Reproduce the stretch of records from the line that contains "is (778, 548)." through the line that contains "back-label: < Back is", both included, word for word, leaving out the pictures.
━━ MATERIAL PROVIDED
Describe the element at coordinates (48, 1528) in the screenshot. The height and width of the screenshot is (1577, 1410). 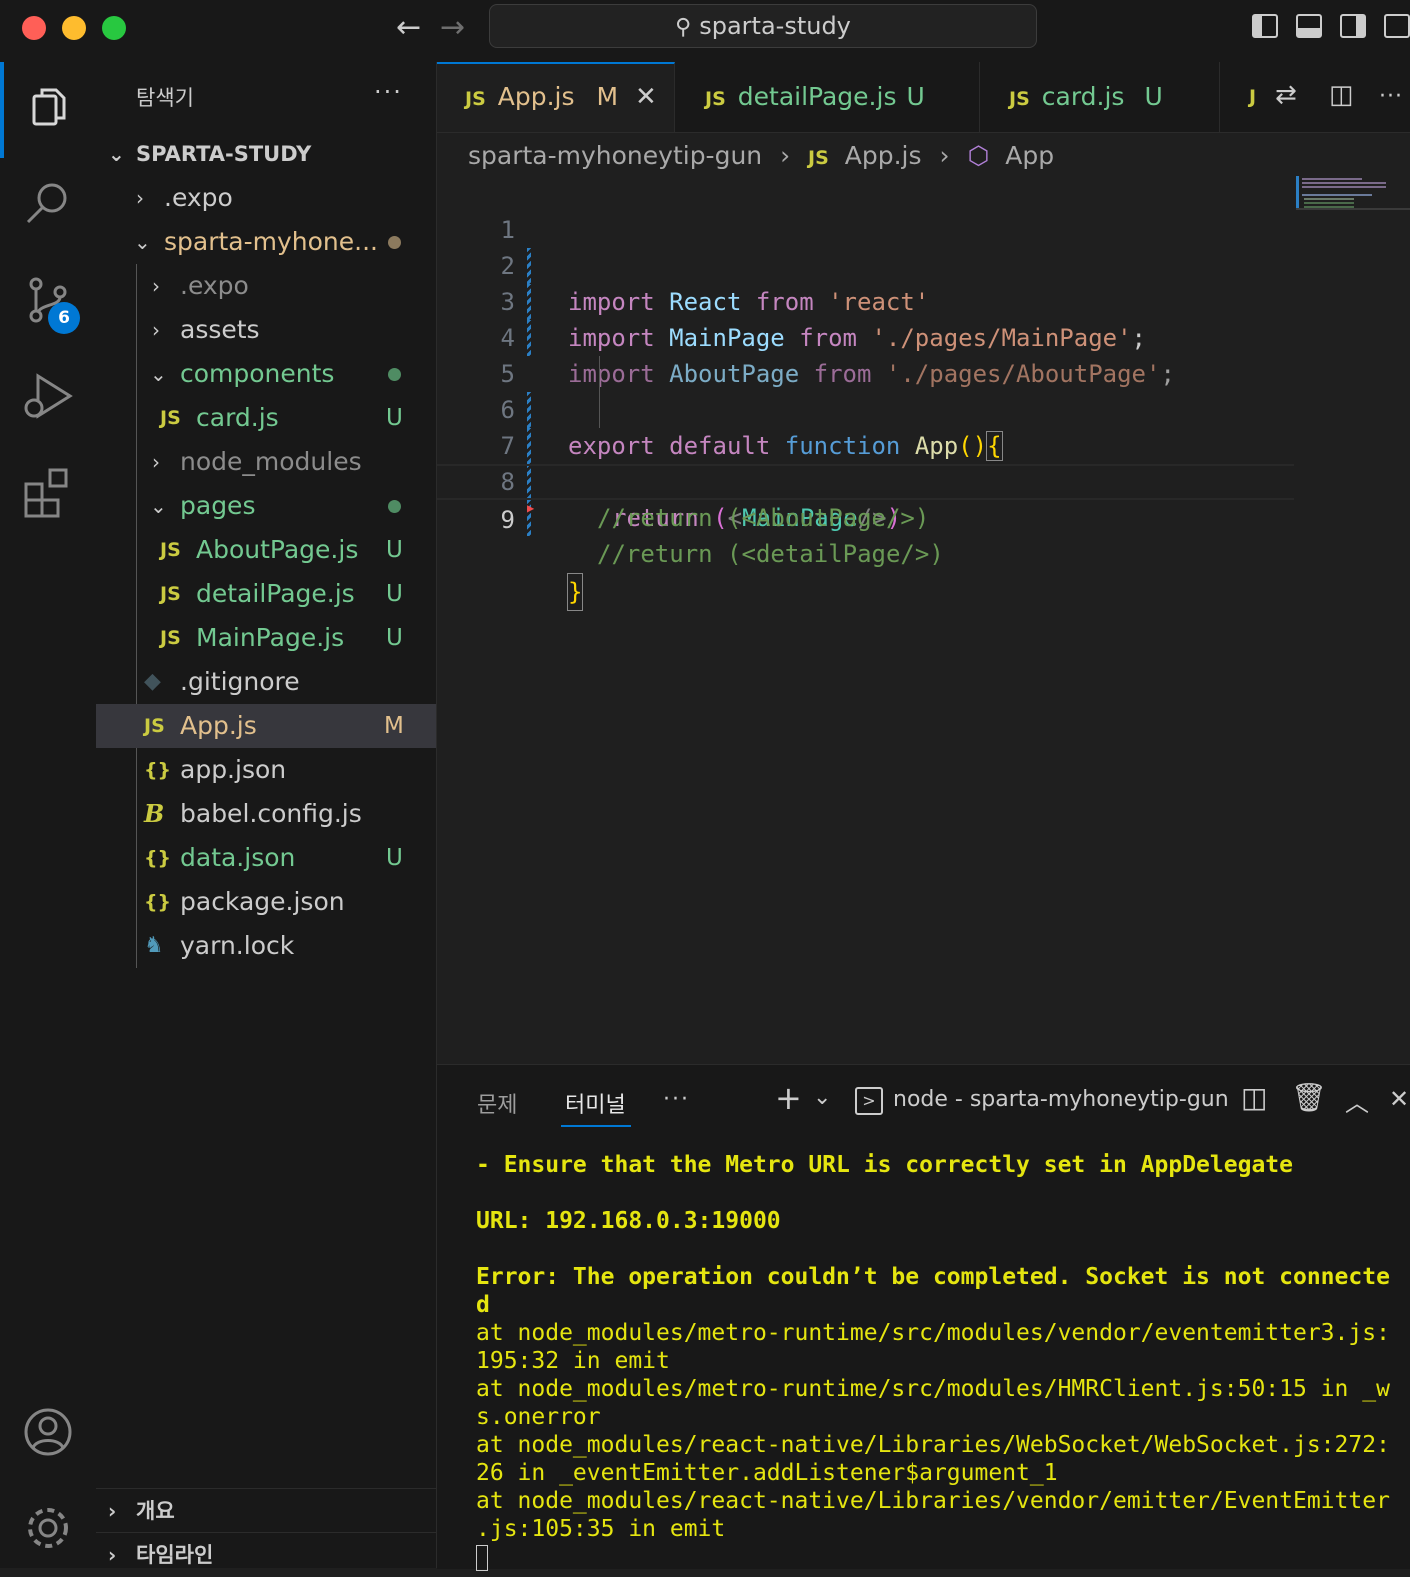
━━━━
━━ MATERIAL PROVIDED
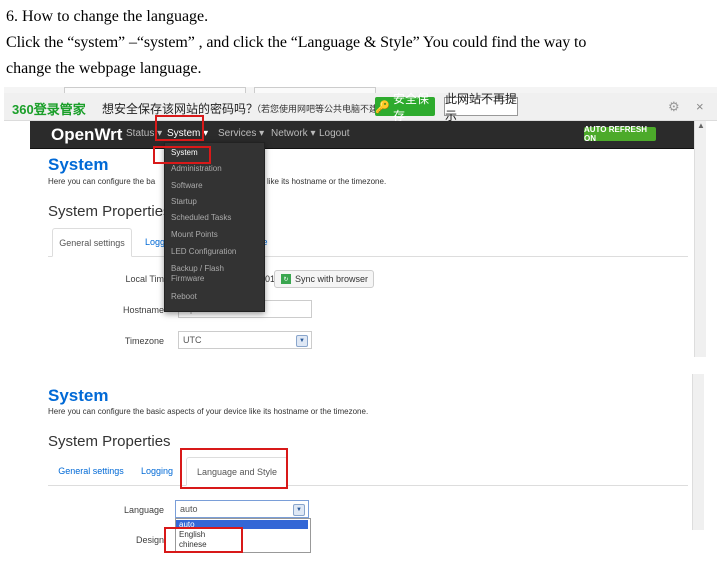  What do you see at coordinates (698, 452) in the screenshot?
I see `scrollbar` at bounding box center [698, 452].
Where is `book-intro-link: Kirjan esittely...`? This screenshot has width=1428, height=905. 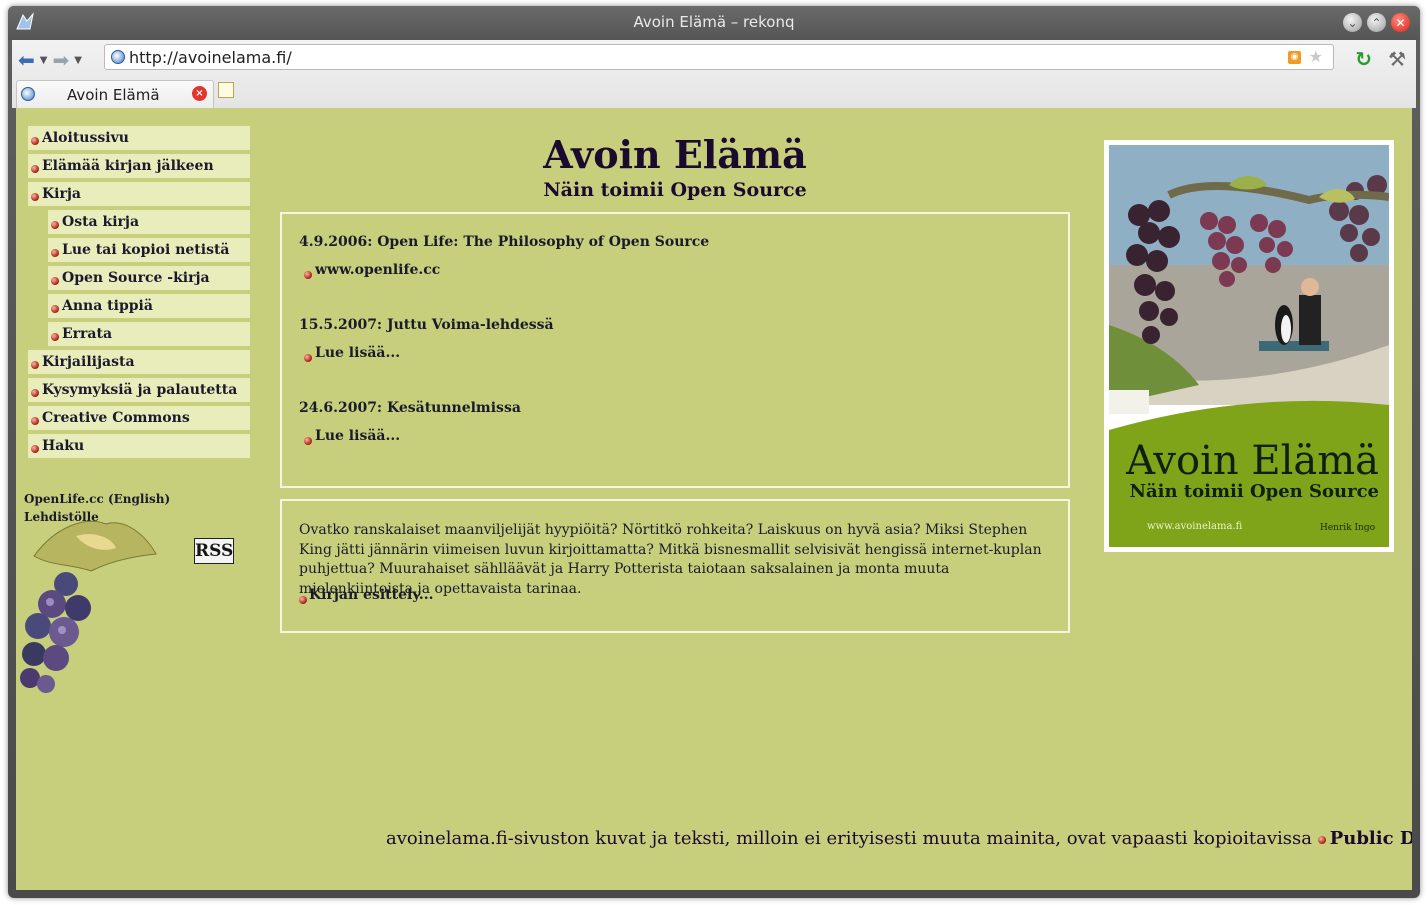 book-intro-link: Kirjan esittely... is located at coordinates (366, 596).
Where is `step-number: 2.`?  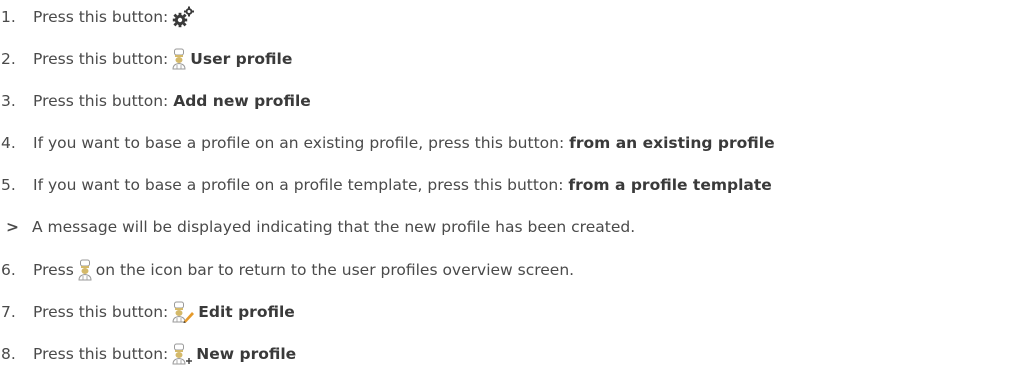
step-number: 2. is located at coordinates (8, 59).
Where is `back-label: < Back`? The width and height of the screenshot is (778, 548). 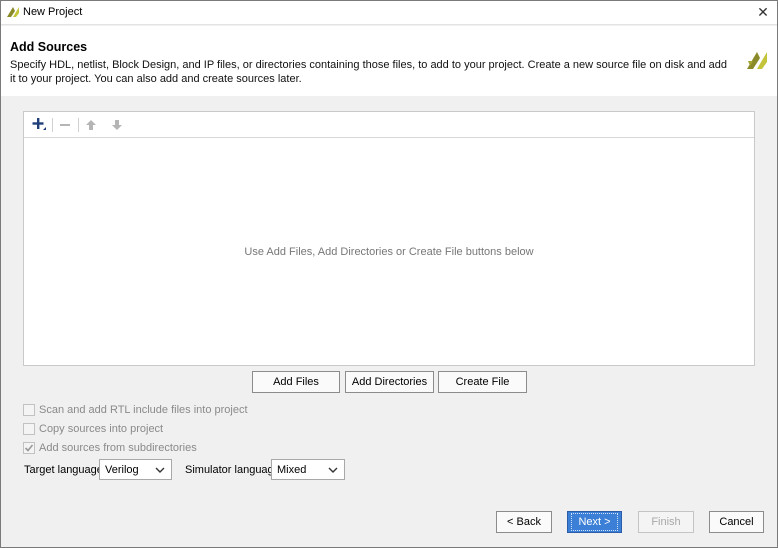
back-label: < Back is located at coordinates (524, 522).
━━━━
- **RESPONSE TO THIS EXERCISE**:
Where is `back-label: < Back`? The width and height of the screenshot is (778, 548). 
back-label: < Back is located at coordinates (524, 522).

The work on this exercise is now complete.